Transport-Reaction Systems: Higher-Dimensional Domains and a Qualitative Dichotomy

TL;DR

This paper analyzes linear transport-reaction systems on high-dimensional domains, establishing spectral properties, classifying transport-driven instabilities, and deriving conditions for Turing pattern formation.

Contribution

It extends the understanding of transport-reaction systems to higher dimensions, introduces hyperbolic instabilities, and provides a new algebraic criterion for Turing patterns.

Findings

Established a weak spectral mapping theorem for these systems.

Identified hyperbolic instabilities as a framework for transport-driven patterns.

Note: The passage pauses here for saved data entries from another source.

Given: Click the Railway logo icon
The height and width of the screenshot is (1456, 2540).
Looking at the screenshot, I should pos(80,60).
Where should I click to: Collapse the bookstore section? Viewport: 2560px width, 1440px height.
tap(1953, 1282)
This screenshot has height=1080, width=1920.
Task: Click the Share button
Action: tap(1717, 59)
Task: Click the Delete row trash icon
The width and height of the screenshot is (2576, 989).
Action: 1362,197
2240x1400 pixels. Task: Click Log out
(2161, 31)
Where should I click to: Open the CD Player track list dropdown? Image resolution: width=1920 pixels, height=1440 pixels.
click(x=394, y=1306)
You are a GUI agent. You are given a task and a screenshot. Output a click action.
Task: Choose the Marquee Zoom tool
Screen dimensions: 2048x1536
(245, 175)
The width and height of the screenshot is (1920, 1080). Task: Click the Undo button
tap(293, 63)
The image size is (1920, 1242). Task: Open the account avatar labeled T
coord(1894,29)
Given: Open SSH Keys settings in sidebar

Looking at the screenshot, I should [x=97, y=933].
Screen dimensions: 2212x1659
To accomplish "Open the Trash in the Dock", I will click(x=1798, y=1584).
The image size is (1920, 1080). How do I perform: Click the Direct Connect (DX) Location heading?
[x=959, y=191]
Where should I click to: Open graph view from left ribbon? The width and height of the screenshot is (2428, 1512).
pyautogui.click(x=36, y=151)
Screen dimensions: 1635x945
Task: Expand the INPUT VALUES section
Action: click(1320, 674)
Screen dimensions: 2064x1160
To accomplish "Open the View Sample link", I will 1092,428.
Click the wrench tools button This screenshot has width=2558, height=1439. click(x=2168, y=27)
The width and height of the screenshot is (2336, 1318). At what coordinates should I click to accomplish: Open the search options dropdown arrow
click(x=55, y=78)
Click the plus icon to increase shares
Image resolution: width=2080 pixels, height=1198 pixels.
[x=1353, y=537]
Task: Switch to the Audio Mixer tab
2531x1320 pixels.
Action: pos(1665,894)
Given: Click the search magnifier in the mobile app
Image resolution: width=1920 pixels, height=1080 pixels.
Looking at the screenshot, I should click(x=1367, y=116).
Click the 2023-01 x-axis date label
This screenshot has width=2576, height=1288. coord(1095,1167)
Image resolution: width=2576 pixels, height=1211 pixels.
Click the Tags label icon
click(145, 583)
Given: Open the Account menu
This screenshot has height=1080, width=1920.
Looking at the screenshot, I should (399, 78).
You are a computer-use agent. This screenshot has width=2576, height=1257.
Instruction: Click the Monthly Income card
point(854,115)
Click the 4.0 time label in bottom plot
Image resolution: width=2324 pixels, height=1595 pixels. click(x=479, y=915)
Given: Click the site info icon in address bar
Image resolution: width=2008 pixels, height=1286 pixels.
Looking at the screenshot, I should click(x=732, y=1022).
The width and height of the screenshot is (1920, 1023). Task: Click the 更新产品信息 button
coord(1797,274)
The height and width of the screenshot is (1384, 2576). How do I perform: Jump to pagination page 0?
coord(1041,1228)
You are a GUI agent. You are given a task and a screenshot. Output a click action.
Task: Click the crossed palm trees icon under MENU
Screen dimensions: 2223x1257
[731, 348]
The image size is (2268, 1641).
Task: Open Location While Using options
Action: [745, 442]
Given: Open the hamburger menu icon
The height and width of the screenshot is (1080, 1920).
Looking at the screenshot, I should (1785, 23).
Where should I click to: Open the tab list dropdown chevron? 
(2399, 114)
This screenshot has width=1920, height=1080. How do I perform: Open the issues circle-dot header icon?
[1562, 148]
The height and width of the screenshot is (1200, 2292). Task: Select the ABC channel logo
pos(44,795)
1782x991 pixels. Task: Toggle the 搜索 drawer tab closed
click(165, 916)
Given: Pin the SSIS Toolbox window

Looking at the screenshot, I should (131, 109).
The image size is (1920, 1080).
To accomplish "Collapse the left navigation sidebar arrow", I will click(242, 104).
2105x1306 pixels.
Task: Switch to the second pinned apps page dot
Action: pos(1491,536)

Derived a new algebraic condition for Turing pattern existence.

Abstract

We study general linear transport-reaction systems on an arbitrary dimensional hypercube with periodic boundary conditions. Transport-reaction systems are often used to model the finite speed movement and interaction of particles, bacteria or animals. We first show a weak spectral mapping theorem and demonstrate its' application. Secondly, we introduce a certain class of so-called hyperbolic instabilities, which provide a natural framework for transport-driven instabilities on one-dimensional domains: They are either Turing patterns or increasingly oscillating hyperbolic instabilities. A new algebraic condition for the existence of Turing patterns is obtained as a side-product.